Prize Recipient


Recipient Picture

Philip Snyder
General Atomics

Citation:

"For experiments and theory that explained the limiting edge instabilities of high performance tokamak plasmas, including the key role of peeling-ballooning modes, thus enabling quantitative predictions of the edge pressure in fusion plasmas."

Background:

Dr. Philip Snyder studied computational physics at Yale University, receiving his B.S. degree summa cum laude in 1993. He then completed an APS Summer Internship at Bell Labs, working with Greg Boebinger on numerical simulation of high field pulsed magnets. He earned his Ph.D. in Plasma Physics from Princeton University in 1999, supported by an NSF Fellowship. His dissertation research, advised by Greg Hammett, focused on theory and simulation of electromagnetic plasma turbulence and transport. He joined the General Atomics Theory and Computational Science Division in 1999, and became manager of the Turbulence and Transport group in 2010. His recent research has focused on the edge region of fusion plasmas, particularly the physics of the edge transport barrier (“pedestal”) and edge localized modes in tokamaks.

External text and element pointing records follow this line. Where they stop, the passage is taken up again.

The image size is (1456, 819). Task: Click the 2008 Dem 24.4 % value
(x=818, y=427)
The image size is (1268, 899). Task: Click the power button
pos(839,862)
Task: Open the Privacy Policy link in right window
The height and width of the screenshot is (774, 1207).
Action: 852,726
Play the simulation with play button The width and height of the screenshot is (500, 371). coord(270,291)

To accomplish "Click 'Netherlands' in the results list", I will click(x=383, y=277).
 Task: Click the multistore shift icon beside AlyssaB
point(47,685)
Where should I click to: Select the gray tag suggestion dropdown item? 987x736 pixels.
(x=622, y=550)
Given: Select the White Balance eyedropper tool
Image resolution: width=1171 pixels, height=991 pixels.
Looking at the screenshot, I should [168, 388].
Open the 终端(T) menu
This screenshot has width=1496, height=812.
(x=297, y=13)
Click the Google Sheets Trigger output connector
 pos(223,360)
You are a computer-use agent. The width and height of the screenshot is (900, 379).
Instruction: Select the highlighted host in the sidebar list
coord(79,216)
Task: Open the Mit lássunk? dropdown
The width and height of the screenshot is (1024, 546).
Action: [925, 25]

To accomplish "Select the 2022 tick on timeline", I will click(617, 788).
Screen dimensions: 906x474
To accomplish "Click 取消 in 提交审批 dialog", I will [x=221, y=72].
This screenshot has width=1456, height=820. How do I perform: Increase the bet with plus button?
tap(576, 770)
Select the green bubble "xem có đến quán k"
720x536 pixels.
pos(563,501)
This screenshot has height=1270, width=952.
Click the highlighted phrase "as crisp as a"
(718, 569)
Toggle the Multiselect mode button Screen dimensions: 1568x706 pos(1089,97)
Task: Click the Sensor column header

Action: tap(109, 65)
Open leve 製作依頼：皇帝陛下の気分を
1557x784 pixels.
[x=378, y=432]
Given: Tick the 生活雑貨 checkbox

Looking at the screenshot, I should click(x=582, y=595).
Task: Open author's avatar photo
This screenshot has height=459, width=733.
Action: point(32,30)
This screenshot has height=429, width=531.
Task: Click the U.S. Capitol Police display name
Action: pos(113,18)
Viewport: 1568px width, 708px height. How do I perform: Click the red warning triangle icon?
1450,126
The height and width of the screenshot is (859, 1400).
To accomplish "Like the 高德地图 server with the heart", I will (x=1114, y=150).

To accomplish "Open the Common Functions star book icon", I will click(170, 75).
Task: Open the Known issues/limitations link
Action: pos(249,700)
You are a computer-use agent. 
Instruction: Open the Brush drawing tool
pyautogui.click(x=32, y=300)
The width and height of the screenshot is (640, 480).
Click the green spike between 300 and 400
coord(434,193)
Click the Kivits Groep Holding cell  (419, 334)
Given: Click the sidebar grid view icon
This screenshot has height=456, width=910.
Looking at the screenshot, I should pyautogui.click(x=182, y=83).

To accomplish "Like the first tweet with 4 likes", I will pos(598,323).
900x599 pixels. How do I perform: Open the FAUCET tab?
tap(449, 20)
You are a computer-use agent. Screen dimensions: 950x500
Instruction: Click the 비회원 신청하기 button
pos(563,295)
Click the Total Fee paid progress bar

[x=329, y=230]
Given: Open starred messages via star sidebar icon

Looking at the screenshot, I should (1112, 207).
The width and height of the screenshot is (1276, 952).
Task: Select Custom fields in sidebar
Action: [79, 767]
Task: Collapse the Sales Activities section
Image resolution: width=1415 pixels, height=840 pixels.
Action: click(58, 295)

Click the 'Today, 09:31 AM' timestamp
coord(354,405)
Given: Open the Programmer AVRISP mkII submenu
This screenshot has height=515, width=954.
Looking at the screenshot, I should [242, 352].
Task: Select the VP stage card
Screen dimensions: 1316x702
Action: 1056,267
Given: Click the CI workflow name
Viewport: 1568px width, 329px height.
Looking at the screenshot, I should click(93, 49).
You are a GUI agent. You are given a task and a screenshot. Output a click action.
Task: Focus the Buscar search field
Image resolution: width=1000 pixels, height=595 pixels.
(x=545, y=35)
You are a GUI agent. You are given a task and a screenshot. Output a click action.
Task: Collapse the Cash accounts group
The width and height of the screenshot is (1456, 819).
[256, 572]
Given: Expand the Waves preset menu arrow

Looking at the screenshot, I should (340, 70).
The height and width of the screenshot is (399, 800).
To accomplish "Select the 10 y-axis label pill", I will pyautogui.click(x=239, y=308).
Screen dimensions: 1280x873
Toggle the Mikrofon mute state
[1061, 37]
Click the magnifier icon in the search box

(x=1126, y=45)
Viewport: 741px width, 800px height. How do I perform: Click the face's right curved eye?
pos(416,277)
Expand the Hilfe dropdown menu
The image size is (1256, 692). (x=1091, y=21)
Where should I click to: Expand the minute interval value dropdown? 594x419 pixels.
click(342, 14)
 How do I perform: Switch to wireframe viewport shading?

In collaboration with Howard Wilson, he extended peeling-ballooning theory to incorporate non-local effects, developed an efficient numerical implementation in the ELITE code, and formulated a model to predict and optimize the pedestal pressure. Dr. Snyder has served as chair of the Sherwood Executive Committee and the Edge Coordinating Committee, and is currently Principal Investigator of the Edge Simulation Laboratory project. He is a fellow of the APS (2010) and a recipient of the Rosenbluth Award for Fusion Theory (2004).